The most popular algorithms for reducing the dimensionality of data and representing them in the plane are PCA, t-SNE, and UMAP. PCA finds the orthogonal components of the feature space along which the data has the highest variance, which are then used to represent in a low dimensional space [52]. It is supposed that linear methods such as PCA are mostly unsuitable for visualizing cytometric data because they cannot accurately represent nonlinear dependencies [53].

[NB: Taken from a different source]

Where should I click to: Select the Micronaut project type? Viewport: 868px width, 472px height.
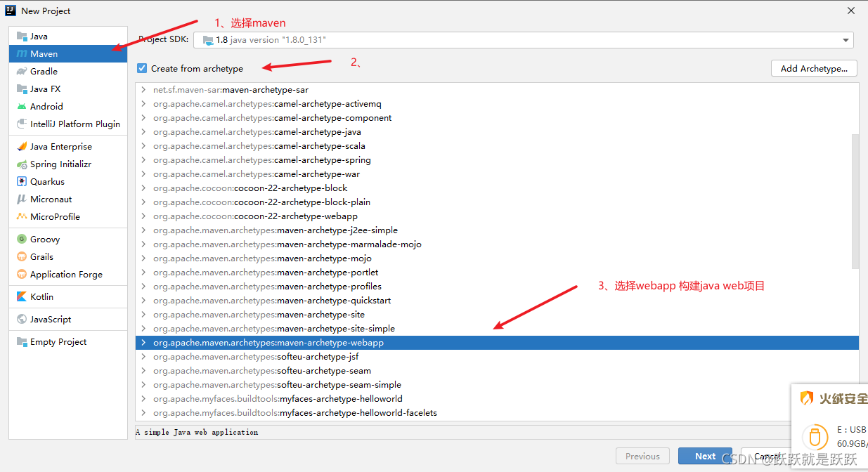point(49,199)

t-SNE and UMAP, unlike PCA, are nonlinear methods that seek to preserve the local neighborhood of points in multidimensional. UMAP is computationally more efficient than t-SNE and better preserves the global cluster structure [54]. The application of the t-SNE algorithm to cytometry data and especially the search for rare populations is not optimal because the algorithm performs poorly with a large number of observations (events), which is common in cytometry [53]. Therefore, new dimensionality reduction mechanisms based on t-SNE are being developed for specifically cytometric data, such as viSNE [49] and opt-SNE [53].
A recent review [55] discussed two large categories of clustering tools used for cytometric data analysis: unsupervised (ACCENSE, DensVM, SPADE, FlowSOM, PhenoGraph, and others) and supervised (openCyto, Flowlearn and others). Such tools organize cells into clusters based on the same expression of their markers. Unlike manual gating, which is performed based on the researcher′s knowledge of the order of the procedure, these clustering tools work “blindly”, which enables the detection of novel and rare phenotypes in a mixed population of cells. Supervised tools, unlike unsupervised tools, can not only cluster cells, but also annotate the resulting clusters.

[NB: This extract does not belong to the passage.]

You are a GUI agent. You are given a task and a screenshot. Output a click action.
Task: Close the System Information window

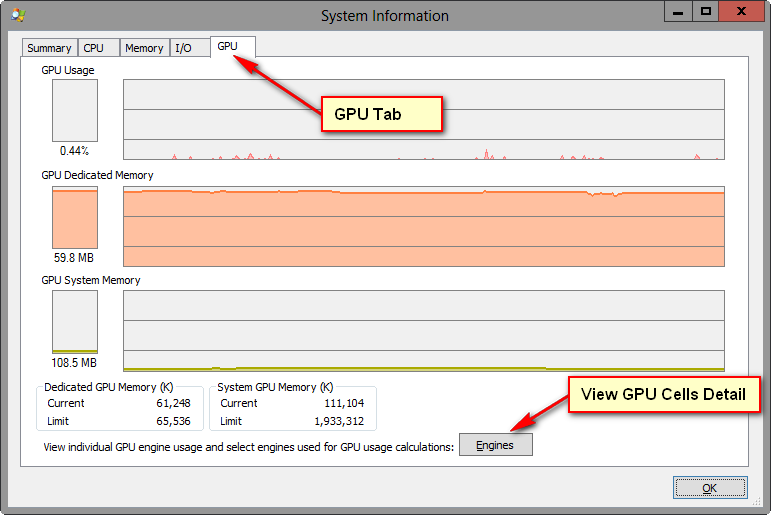pyautogui.click(x=743, y=11)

7. Deep Immunophenotyping by Spectral Cytometry

Spectral cytometry is becoming an increasingly popular tool for simultaneous detection and analysis of a large number of protein markers at the level of single cells. Spectral cytometry′s potential as a method is explored extensively in the field of in-depth phenotyping of immune cells [56]. Improved definition of immune cell subpopulations and their characteristics enables better understanding of the immune system’s role in disease pathogenesis and therapy of autoimmune [57], infectious diseases [58], and cancer immunotherapy [59]. Particularly important is the ability to determine many cellular parameters for difficult to access, quantitatively limited samples (biopsy material, bone marrow aspirate, pediatric peripheral blood).
One of the challenges of modern immunology is the identification and validation of immunologic biomarkers for routine clinical use that correlate with the progression of cancer or autoimmune disease, with a positive response to immunotherapy or vice versa, associated with drug resistance [60]. It has been shown that the expression levels of single markers (e.g., PD-1 for nivolumab therapy) can act as such biomarkers [61] or several checkpoint molecules at once (e.g., LAG-3 and PD-1), which is expressed in the need to assess the expression of targeting molecules on different populations of the immune system to predict the effect on the antitumor response [62].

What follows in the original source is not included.